Work order 1
Answer these questions about the article on the two Bensalem High School teachers, one per line and marked to match:
(a) Which subject does Carly Najera teach besides STEM guitar?
(b) What cut short the teachers' time with their graduating seniors?
(c) On what day and at what time is the Instagram Live series held?
Work order 2
Please summarize the article on the two Bensalem High School teachers in two sentences.
Work order 3
Carry the article on the Bensalem High School teachers' cooking series forward from its final sentence.

Passage provided

——————————

Carly Najera and Dan Lubacz, both teachers at Bensalem High School, weren’t prepared to say “goodbye” to their graduating seniors so soon.
The STEM guitar instructors, who also teach digital photography and industrial design, respectively, thought they’d have an entire school year to instill not only academic knowledge, but invaluable life skills. But that opportunity was cut short due to the COVID-19 pandemic.
In order to stay in touch with their students and help prepare them for college and the “real world,” Najera and Lubacz host an Instagram Live cooking and baking series every Friday morning, at 11 a.m., at @BHS.DigitalPhotos and @BHS.STEMGuitar. Not only do the students learn how to create banana bread, gluten-free pancakes and more from scratch, they get to discuss the science and tools behind the food.

——————————

Data

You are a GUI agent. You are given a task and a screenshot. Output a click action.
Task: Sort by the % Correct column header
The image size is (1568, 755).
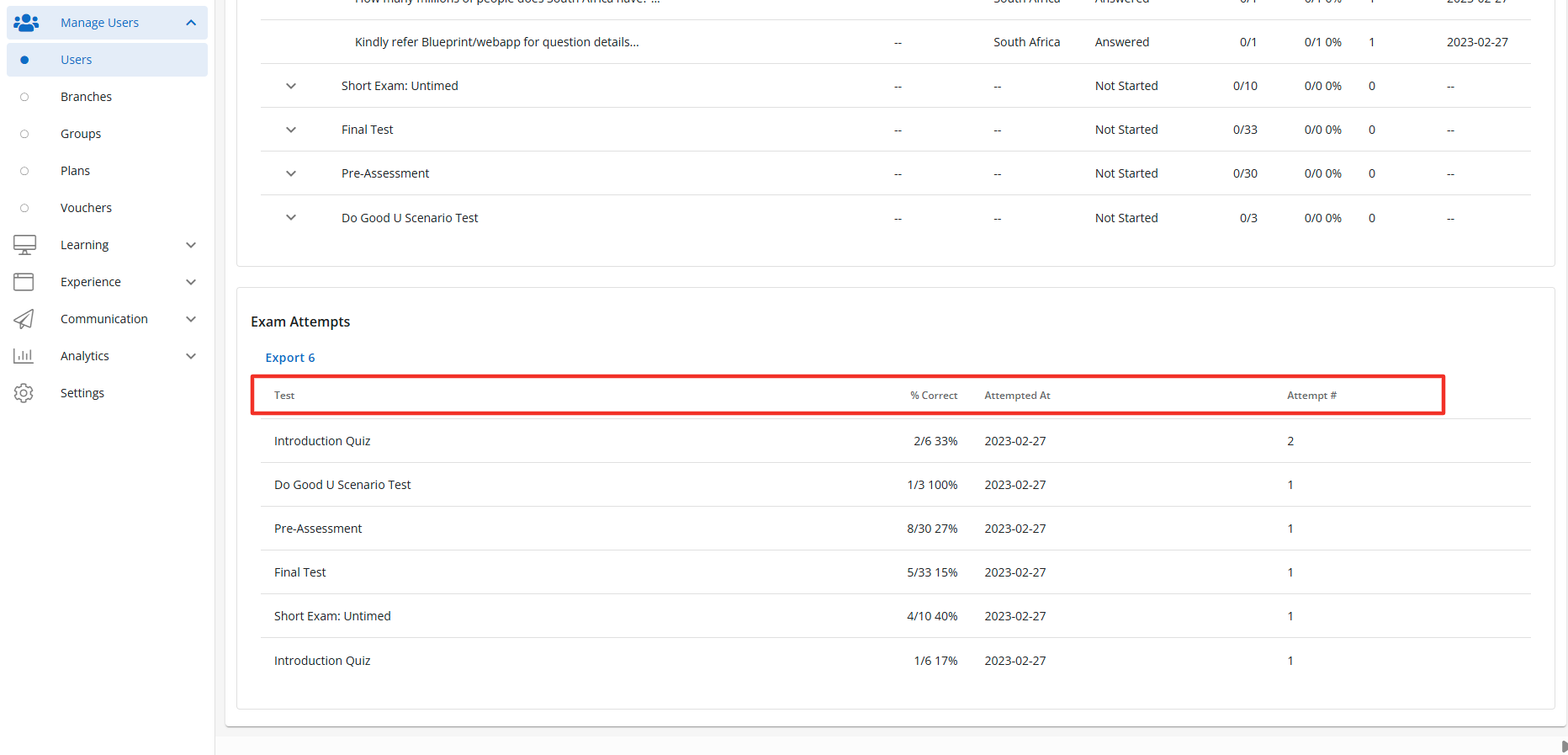point(933,396)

——————————

Task answer 1
(a) Digital photography.
(b) The COVID-19 pandemic.
(c) Every Friday morning at 11 a.m.

Task answer 2
Carly Najera and Dan Lubacz, Bensalem High School teachers of STEM guitar and of digital photography and industrial design, had their time with their graduating seniors cut short by the COVID-19 pandemic. To stay in touch and help prepare the students for college and the "real world," they host an Instagram Live cooking and baking series every Friday morning, where students learn to make food from scratch and discuss the science and tools behind it.

Task answer 3
“A lot of our students are seniors, so the last couple of precious months, they ask you things like, ‘What should I bring when I go away to college? What should I bring if I’m going into the workforce?,’ ” said Najera. “We wanted to give them advice before they leave the nest. Teachers don’t just teach their content. There’s a million other little interactions that happen, and this is sort of our last chance to really connect with our seniors and help them in the best way we know how.”
The idea to launch an Instagram Live series was formed thanks to inspiration from Lubacz’s family.
“My wife over quarantine, she has been buying cookbooks by the dozens, and we’ve been cooking our way through stuff. Our boys every morning would want pancakes, so, we started making pancakes with them in the morning all the time and talking about what they were doing,” Lubacz said.
After his third-grader, who is taking an engineering class called Quest at Linden Elementary, was asked to make pancakes as a project to understand the chemistry behind the mixture, it clicked – what if Lubacz and Najera, self-described “best friends” who share neighboring classrooms, did something similar for their students? Teens could enjoy virtual office hours and a cooking show, all while learning a skill.
“It was a way to tie it all together. We weren’t getting a lot of engagement with our regular office hours, so we thought, maybe let’s bring some normalcy back since they’re isolated. They’re lonely. It was a way to get them more engaged, feel a little more comfortable, just watch their teachers’ banter,” said Najera. “We thought it would be healthy for them to see those things.”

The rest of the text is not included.